Both speakers focus on different aspects of the most integral elements on the day of the event:

Treffry: “Execution of the event is essential. Make sure everyone knows their responsibilities and knows what to do and when. Make sure they stick to the script.“

Pearson: “I focus more on A/V aspects of the event. At larger events, I’ll be in the sound booth coordinating with the presentations. My background is in design, but I’ve enough multimedia experience to be reasonably efficient. You learn how to wear multiple hats.”

Finally, after the event is complete, don’t forget to debrief with the team. Engaging with the people who contributed to running the event will make future events even more successful. Communication is key!

Email Campaigns

Emailing campaigns continue to be an important part of communications and marketing for non-profits. Though various social media outlets can appear to be more effective, emails are still an essential form of engagement for online communication. Pearson says that people have three times as many emails as other social media accounts and 56 per cent of people check their email first when they wake up and last before they go to bed, more so than other social media networks.

When building a subscriber list for emails, provide a banner and button on the website that will engage people to click on it. Providing click-bait such as a fun phrase or compelling image will draw people to subscribe. When asking for information, keep it simple as well. Simply ask for an email and provide an option for people to give additional information such as gender or city to build a better idea of the demographics your website is reaching.

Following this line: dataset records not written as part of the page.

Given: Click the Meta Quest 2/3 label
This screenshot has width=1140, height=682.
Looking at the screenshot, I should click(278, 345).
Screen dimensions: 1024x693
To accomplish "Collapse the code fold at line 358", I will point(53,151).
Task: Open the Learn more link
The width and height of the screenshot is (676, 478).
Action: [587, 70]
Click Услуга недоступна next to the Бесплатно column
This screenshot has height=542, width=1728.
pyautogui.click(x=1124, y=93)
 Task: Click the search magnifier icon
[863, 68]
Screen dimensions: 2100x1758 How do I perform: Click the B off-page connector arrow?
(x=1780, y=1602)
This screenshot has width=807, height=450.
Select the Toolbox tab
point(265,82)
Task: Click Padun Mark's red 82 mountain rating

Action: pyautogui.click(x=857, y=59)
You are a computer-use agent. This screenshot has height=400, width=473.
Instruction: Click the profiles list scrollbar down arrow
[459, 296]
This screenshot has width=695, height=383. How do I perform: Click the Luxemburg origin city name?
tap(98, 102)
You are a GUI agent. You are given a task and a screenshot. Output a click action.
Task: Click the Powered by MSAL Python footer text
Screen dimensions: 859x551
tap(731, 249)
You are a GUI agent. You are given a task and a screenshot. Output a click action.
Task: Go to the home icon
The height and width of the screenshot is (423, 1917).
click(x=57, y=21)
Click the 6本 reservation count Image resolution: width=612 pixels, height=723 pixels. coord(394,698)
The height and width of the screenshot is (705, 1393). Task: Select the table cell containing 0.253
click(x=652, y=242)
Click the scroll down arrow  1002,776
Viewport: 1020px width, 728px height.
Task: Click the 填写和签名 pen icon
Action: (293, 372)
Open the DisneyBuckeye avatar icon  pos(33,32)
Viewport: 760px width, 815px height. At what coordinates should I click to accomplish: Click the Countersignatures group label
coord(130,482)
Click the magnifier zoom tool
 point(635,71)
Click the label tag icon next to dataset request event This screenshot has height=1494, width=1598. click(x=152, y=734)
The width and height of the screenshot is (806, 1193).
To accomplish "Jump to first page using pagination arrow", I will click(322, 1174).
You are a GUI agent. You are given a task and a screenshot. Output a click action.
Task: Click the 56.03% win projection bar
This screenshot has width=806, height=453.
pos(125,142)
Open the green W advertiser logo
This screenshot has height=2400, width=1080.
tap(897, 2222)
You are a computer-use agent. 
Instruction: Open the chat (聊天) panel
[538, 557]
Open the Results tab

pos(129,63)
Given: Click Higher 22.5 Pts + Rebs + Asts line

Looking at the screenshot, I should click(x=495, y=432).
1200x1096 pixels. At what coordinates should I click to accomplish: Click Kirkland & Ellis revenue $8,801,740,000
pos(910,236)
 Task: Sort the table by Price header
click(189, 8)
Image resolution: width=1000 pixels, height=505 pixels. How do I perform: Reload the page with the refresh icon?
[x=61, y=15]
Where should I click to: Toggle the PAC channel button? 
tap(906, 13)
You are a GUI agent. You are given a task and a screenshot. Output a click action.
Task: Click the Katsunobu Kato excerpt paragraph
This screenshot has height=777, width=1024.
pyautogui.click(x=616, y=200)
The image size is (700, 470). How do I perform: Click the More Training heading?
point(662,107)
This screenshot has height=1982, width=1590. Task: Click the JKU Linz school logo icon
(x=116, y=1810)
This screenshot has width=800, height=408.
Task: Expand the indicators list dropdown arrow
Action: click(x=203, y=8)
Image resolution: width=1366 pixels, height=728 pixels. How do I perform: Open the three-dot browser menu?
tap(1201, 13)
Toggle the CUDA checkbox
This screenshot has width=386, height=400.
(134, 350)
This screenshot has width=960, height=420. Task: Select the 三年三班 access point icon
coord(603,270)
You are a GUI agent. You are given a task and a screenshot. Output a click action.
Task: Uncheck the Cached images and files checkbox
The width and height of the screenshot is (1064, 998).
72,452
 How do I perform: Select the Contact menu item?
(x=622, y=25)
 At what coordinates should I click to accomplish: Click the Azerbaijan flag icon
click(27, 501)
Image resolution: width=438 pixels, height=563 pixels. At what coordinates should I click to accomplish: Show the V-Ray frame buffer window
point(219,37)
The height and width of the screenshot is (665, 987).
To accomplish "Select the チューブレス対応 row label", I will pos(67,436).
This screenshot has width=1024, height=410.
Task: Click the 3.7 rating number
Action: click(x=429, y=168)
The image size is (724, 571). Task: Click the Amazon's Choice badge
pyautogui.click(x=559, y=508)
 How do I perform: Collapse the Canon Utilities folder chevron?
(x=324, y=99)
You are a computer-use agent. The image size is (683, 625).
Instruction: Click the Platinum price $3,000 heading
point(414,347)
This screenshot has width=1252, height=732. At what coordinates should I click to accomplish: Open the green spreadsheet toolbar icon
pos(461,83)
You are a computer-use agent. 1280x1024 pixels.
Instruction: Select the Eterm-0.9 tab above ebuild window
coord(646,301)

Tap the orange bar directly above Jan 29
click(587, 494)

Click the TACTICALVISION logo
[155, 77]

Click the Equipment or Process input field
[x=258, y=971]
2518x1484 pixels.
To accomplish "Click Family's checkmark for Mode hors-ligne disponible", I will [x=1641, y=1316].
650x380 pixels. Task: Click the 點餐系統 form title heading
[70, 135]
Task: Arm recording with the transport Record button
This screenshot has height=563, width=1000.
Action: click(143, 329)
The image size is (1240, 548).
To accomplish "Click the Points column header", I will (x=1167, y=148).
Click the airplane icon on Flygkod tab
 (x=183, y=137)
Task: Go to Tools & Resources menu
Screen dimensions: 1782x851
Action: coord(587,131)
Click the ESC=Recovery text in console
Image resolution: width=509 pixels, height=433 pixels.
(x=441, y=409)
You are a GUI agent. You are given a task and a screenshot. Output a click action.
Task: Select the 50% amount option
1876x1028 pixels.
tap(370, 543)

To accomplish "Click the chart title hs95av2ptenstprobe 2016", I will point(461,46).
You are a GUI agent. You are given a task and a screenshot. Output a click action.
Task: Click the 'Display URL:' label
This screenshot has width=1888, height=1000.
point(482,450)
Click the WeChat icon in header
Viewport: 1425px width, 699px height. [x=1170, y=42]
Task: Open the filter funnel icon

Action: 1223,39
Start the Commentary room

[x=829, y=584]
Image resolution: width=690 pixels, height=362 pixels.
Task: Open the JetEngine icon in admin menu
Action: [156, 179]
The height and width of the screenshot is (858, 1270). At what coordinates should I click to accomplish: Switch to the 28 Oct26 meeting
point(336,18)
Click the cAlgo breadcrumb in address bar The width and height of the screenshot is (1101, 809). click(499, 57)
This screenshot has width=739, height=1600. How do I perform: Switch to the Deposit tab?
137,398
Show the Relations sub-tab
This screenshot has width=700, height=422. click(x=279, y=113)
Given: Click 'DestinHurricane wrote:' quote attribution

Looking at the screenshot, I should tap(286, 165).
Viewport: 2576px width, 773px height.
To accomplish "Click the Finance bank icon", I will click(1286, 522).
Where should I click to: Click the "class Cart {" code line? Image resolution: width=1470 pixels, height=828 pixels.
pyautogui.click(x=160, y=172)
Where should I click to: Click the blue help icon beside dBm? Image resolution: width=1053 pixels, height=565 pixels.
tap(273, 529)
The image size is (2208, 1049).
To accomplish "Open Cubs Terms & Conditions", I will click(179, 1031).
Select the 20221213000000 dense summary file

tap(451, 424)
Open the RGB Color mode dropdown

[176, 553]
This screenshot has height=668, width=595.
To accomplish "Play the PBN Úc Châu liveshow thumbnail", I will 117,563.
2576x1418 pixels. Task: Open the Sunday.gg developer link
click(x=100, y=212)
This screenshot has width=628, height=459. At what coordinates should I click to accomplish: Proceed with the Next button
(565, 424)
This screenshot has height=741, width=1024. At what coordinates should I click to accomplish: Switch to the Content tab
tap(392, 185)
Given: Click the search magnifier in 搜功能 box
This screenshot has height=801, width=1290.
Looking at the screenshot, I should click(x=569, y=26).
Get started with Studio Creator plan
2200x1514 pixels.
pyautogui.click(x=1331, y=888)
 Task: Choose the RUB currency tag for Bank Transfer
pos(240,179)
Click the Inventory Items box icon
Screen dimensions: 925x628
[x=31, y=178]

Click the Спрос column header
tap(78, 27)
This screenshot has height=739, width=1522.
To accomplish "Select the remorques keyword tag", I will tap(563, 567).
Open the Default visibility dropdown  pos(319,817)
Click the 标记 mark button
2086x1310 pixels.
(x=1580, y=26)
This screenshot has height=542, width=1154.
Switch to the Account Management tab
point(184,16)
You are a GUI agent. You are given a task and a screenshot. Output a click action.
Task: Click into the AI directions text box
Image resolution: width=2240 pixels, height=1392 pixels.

Be sure to test different times, various subject headers, and different images in email campaigns to gauge success with your audience. Try using videos as well. Using video or other multimedia storytelling will raise email engagement by about 35 per cent. Be sure to focus on who you are audience is. Pearson pointed out that 80 per cent of people who have stopped opening emails feel it has become irrelevant. Engaging an interested audience is imperative to the success of an email campaign.

There are key challenges that remain to email campaigning, but there are solutions. “It is a difficult process. You can’t buy lists anymore because you need explicit consent,” Pearson says. “It isn’t so much about the size of your list as compared to the quality of your engagement. Make sure not to miss an opportunity. Testing different variables is also important and improves engagement rates. It is about long-strategy vs. short-term panic.”

Communications is key to creating relationships with supporters when working in the non-profit sector. Using events to network and engage with people will help create lasting partnerships and loyalty. Likewise, email campaigning can foster an online relationship that could further the success of a given cause. Most importantly, focus on the purpose for your non-profit and you won’t lose your way.